## Passage for review
According to the traditional rules of politics, Trump should not have a prayer. He is loud and obnoxious. He seems to enjoy insulting large sections of the US electorate, women and the Hispanic community in particular. As Russell Jones said in a recent note for Llewellyn Consulting, his inventory of policy proposals are striking for their naivety and incoherence. “It is a litany of simplistic ideas, with no guiding principle, little clear direction and no overarching notion of how these various initiatives might fit together to deliver short-term macro-economic stability, or improved long-term growth potential and flexibility.”
The Labour peer, Meghnad Desai, offered a more positive appraisal in an analysis for the OMFIF thinktank. If he became president, Trump would be the first occupant of the White House since Eisenhower not to have held elected office, although Ike did of course mastermind the invasion of France in 1944.

(Stored data entries)
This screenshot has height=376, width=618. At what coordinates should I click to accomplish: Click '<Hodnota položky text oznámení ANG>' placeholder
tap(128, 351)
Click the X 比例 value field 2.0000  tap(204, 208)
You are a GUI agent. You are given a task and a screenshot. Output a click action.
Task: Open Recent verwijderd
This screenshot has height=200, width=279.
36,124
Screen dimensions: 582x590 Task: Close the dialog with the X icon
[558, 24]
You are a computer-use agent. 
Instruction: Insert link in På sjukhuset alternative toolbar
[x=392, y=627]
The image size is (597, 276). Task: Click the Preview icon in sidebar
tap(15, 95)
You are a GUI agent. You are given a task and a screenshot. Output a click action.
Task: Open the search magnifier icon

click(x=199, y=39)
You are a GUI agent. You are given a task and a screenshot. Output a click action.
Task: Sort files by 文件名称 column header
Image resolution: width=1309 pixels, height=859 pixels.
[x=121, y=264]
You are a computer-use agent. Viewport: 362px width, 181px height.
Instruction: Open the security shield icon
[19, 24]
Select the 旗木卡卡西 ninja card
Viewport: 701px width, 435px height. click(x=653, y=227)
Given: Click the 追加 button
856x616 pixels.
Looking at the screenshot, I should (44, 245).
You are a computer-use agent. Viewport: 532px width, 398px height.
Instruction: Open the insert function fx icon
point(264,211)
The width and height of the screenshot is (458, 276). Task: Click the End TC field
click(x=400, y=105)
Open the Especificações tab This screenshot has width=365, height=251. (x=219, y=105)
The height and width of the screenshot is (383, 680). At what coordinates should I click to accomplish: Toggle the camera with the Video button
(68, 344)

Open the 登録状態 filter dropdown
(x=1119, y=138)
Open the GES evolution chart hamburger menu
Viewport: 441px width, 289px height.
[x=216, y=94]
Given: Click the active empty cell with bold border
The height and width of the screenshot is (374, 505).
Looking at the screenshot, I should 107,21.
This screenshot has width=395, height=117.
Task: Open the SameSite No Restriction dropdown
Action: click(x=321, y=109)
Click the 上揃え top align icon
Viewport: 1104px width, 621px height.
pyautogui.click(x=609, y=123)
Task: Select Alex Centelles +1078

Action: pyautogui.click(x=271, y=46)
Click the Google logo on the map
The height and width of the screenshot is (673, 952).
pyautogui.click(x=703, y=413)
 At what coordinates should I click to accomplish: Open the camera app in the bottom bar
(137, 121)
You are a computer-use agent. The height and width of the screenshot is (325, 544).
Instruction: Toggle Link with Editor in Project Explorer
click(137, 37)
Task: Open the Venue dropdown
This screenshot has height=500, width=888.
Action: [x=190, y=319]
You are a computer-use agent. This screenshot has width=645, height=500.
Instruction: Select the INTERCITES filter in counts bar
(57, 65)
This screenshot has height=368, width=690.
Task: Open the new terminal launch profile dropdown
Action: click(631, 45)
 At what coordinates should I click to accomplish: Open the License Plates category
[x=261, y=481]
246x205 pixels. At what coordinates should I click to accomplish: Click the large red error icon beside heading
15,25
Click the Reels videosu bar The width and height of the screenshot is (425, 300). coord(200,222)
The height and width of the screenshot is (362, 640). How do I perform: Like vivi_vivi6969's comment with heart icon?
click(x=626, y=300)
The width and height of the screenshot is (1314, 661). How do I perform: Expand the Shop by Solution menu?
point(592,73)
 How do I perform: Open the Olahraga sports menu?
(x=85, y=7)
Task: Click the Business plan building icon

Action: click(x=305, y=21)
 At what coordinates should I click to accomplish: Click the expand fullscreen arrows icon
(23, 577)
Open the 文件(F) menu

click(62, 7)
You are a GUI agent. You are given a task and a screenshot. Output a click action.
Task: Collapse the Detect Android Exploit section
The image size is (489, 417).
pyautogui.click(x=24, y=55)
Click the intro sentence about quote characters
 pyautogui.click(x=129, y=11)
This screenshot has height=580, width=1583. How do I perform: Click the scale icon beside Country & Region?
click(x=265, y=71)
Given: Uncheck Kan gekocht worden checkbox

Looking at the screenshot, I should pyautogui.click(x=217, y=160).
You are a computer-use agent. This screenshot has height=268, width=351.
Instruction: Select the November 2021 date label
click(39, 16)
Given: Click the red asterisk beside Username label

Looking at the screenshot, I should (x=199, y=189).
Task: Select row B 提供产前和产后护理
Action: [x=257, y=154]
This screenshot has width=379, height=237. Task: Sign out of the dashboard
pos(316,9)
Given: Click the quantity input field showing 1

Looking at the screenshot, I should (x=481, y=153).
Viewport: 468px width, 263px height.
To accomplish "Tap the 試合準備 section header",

## Problem description
Answer these questions about the passage on Trump's candidacy:
1. For which consulting firm did Russell Jones write his note?
2. For which thinktank did Meghnad Desai write his analysis?
3. Since which president would Trump be the first White House occupant not to have held elected office?
This data was drawn from a separate source.

## Task answer
1. Llewellyn Consulting
2. OMFIF
3. Eisenhower